**EXERCISE DIRECTIONS:**
There is a line below that contains "For every named target in this 613×2576". Please reproduce it and all following lines exactly, through the final one.
● ● ● ● ●
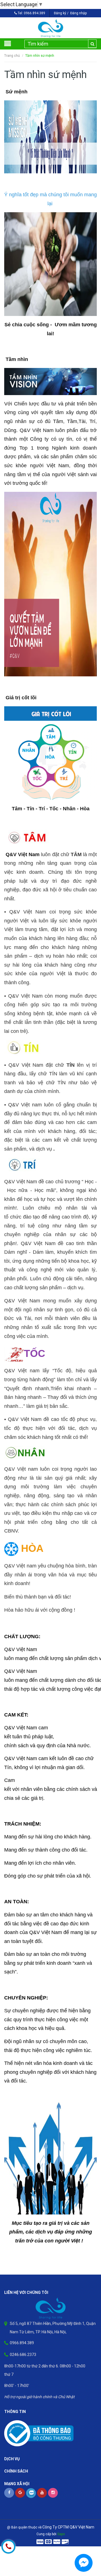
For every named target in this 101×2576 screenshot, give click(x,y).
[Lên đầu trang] (87, 2544)
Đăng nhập (78, 13)
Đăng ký (60, 13)
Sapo (61, 2534)
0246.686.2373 (23, 2354)
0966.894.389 (34, 13)
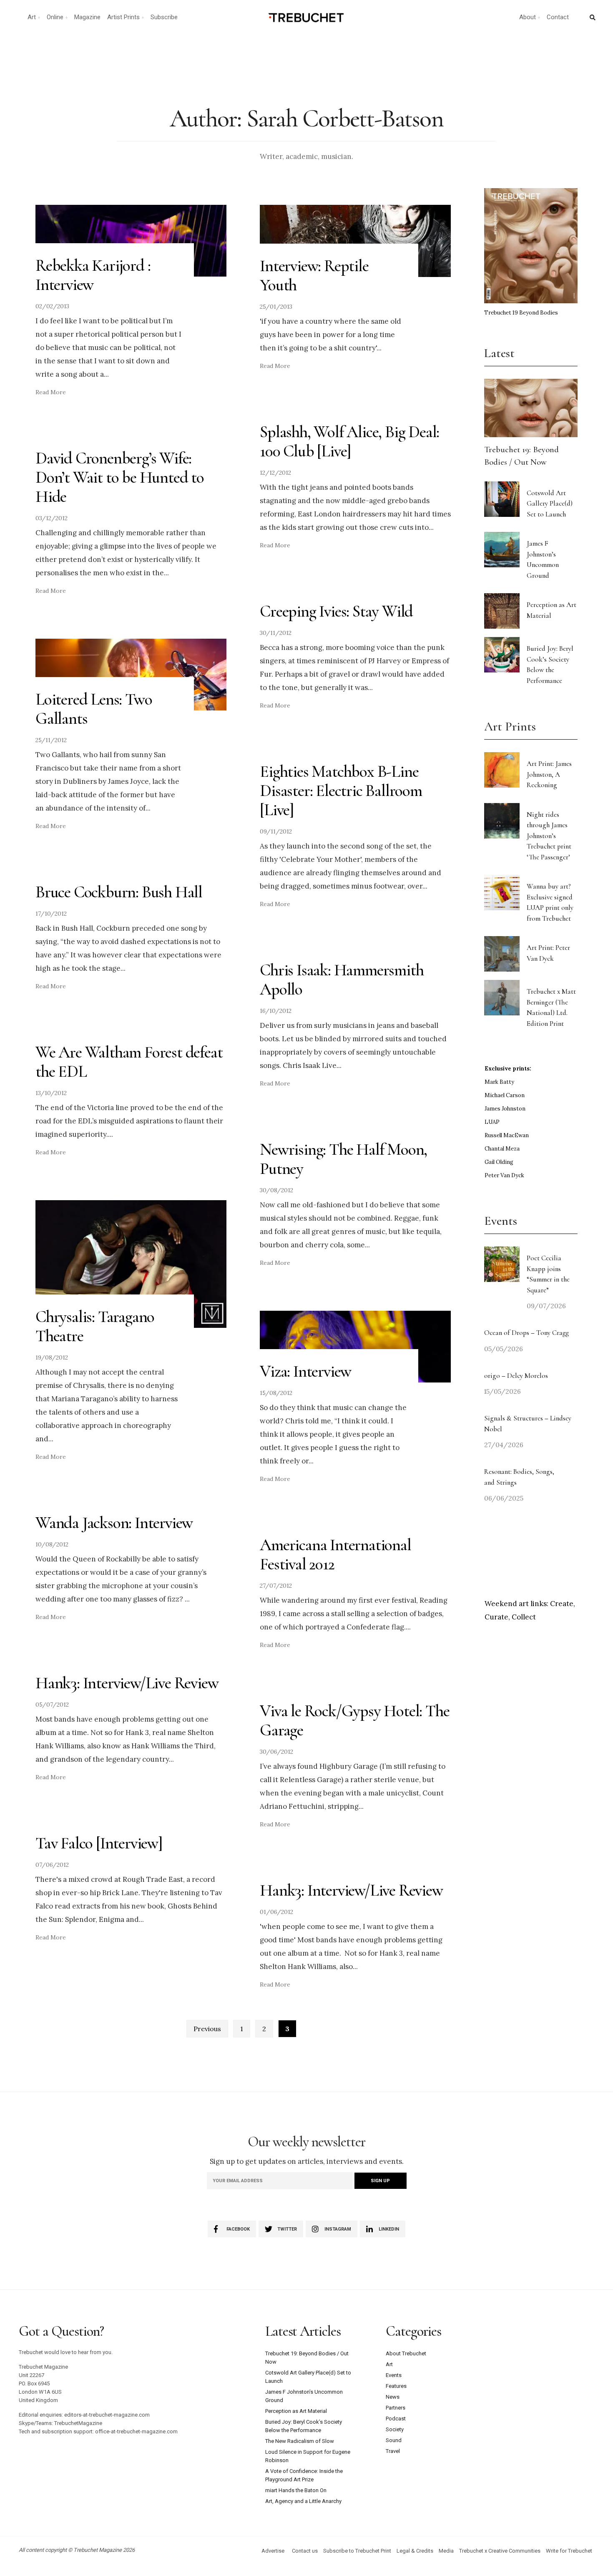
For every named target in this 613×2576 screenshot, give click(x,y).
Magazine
● ● ● ● ●
**RESPONSE TO THIS TASK:**
For every named target in this 613×2576 screenshot, give click(x,y).
Magazine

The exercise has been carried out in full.